Christianity is far from being perfect - I myself can say a lot of critical things about it (especially its attitude to the sexuality). Yet its creation and rise one of the greatest spiritual, intellectual and moral revolutions in history of the West; very probably it was the greatest one. It brought the foundations of the modern humanistic Western culture into existence - the vision of humanism is Chrisitian in its roots, and modern Christianity-denouncing humanists are in fact attacking the very roots of their own wordview. It is not to say that a humanist must be a Christian; only that an intellectual and moral integrity require from humanists some respect - respect combined with criticism, yet respect still - to Christianity, rather than mere scorn that so many of them demonstrate. I can even say more - the "human" as it is understood in the modern Western culture (and defended by the modern Western society) is essentially a Chrisitan creation. And not only human - historicity and progressivity are born by Christianity as well. And, most importantly, our Western high evaluation of freedom - it also has its base in Christianity. And equality between people. And mercy, and forgiveness... And so on.

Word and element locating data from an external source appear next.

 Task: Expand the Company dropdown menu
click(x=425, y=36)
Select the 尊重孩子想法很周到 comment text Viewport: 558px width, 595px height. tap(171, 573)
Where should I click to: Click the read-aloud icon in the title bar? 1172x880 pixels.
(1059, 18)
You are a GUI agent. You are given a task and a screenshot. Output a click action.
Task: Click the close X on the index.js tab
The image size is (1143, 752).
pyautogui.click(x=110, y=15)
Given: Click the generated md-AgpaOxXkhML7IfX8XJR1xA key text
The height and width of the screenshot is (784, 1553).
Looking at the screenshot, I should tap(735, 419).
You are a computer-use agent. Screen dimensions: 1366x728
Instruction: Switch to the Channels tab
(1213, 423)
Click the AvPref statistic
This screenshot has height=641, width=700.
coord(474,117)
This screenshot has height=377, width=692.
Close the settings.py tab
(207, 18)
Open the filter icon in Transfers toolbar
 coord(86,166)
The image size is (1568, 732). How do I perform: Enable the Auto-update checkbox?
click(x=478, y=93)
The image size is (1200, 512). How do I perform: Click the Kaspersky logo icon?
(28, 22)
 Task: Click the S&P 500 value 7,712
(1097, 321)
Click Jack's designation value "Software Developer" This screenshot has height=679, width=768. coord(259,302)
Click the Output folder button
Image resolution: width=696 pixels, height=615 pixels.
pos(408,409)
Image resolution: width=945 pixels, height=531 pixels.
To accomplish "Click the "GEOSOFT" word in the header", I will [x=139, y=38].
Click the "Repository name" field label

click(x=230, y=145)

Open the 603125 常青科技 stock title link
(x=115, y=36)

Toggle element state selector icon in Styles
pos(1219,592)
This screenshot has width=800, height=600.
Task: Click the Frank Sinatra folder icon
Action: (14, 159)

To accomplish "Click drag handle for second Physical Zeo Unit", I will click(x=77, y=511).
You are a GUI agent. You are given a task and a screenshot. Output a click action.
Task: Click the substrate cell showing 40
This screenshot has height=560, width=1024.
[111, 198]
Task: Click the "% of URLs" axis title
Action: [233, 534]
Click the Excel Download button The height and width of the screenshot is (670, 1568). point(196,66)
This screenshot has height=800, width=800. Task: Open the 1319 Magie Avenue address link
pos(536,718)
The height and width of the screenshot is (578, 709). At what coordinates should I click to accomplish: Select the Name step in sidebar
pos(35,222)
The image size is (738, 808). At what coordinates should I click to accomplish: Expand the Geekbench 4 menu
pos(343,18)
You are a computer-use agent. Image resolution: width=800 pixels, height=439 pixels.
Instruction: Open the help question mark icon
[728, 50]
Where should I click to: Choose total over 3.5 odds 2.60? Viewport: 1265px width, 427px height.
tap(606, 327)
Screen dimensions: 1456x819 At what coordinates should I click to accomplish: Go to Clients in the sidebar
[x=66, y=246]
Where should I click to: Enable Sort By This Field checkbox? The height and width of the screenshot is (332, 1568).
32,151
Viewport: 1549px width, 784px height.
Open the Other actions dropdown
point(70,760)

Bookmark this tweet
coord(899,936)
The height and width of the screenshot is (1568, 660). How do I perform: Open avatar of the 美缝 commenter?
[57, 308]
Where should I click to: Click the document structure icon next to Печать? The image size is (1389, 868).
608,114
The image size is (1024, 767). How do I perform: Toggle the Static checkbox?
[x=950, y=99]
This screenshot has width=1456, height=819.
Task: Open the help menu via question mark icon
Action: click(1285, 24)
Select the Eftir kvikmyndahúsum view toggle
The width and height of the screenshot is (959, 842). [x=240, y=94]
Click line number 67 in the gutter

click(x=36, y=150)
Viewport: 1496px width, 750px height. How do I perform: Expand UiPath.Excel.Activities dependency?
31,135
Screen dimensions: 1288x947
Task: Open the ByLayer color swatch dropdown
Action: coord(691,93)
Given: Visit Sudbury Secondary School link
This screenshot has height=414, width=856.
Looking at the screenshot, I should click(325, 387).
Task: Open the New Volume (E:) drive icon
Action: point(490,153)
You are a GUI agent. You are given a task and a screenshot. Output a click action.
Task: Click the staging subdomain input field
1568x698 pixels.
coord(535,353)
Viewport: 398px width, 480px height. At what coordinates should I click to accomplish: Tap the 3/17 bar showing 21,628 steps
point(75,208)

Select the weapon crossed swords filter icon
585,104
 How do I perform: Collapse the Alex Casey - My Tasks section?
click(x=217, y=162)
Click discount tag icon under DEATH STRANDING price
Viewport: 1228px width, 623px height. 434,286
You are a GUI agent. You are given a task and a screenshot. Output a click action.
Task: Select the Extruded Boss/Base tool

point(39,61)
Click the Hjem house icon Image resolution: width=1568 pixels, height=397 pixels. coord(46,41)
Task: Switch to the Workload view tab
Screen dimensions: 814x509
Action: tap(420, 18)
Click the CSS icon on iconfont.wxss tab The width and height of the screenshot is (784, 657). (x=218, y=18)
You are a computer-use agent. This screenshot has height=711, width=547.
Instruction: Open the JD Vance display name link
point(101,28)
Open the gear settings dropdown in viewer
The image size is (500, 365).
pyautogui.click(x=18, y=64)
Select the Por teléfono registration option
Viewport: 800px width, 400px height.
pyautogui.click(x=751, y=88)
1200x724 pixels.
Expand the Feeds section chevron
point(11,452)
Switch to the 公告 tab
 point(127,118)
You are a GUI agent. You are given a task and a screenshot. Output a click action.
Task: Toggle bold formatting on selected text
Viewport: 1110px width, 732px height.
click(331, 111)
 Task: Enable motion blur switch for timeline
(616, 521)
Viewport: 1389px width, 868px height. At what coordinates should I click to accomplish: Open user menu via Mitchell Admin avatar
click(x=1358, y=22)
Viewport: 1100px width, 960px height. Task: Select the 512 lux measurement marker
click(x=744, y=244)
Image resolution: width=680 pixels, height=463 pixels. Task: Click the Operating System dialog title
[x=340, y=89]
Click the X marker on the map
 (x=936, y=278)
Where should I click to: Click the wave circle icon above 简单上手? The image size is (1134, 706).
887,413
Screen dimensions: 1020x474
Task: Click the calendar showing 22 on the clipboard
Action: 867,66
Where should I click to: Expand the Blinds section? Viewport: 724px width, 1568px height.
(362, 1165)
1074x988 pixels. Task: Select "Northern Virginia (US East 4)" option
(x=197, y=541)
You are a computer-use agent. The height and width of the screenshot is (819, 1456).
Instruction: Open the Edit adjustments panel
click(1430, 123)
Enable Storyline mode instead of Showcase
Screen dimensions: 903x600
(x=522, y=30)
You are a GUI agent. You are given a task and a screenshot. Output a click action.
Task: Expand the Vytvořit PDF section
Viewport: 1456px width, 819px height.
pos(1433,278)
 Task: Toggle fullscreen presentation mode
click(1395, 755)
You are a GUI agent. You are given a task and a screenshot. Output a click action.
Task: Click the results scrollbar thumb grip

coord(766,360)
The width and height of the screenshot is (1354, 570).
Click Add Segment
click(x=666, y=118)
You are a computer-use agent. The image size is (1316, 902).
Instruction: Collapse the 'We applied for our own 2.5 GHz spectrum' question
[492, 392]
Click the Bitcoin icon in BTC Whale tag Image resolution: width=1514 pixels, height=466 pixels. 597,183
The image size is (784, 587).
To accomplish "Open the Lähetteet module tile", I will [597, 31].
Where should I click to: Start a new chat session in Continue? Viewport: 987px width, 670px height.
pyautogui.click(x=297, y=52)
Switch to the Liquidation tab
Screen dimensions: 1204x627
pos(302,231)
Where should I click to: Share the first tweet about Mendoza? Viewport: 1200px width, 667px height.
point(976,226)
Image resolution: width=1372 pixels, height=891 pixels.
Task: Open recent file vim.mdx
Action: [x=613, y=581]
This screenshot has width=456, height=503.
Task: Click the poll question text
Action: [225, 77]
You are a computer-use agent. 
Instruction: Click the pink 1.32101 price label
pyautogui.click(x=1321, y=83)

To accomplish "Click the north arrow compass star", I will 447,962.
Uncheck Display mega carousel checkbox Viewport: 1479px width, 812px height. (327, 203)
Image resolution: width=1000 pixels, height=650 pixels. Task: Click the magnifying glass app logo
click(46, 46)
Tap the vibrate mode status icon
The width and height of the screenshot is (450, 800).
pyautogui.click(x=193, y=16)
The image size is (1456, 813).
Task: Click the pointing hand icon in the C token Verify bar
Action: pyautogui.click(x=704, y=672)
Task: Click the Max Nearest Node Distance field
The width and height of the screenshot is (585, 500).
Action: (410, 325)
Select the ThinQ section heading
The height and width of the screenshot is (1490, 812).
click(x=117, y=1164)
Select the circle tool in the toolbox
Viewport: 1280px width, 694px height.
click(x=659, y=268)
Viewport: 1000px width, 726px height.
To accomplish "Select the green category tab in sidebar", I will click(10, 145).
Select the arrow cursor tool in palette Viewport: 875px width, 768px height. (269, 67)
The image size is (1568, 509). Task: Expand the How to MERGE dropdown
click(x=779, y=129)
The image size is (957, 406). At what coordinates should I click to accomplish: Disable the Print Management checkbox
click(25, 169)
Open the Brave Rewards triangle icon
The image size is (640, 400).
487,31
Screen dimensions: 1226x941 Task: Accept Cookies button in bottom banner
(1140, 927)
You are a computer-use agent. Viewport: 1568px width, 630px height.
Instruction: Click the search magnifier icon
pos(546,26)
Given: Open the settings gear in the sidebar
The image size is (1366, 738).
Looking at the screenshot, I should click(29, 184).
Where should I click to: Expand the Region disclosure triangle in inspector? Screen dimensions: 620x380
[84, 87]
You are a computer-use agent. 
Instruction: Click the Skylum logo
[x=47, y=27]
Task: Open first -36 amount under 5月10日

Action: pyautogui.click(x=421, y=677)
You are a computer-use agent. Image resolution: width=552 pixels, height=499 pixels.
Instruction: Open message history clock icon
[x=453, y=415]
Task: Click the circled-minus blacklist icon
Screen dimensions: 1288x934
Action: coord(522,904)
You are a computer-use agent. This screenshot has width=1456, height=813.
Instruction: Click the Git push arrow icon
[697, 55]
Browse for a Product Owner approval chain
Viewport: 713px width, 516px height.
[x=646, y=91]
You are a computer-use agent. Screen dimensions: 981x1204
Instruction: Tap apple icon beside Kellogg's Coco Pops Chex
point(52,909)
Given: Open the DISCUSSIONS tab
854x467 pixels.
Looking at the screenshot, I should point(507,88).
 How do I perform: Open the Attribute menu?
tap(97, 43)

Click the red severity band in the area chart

And Leftism, in all its various forms, is Chrisitian in its core, even if its adherents combine their crypto-Christian view of liberty, equality and fraternity, brought along with the historical progress, with atheism, Neo-Paganism, Buddhism, Taoism or anything else.

We should ridicule all religions equally.
 
[Christianity] brought the foundations of the modern humanistic Western culture into existence

True. This is why eastern Orthodox Christianity parted ways with Western/Roman Christianity in The Great Schism of 1054.

Orthodox Intellectuals at that time predicted the course you describe ..."enlightenment", John Dee occultism, ecumenism, atheism, Robespierre, Progressivism, and eventual Marxist Apotheosis of the Übermensch New Soviet Man.

But that stuff is boring. I wanted Chris and Alex to kumite over Team Enki (Lucifer) vs. Team Enlil (Yahweh).

Chris is slowly switching over to the Light side of the Force, but Alex is still stuck in youthful rebellion.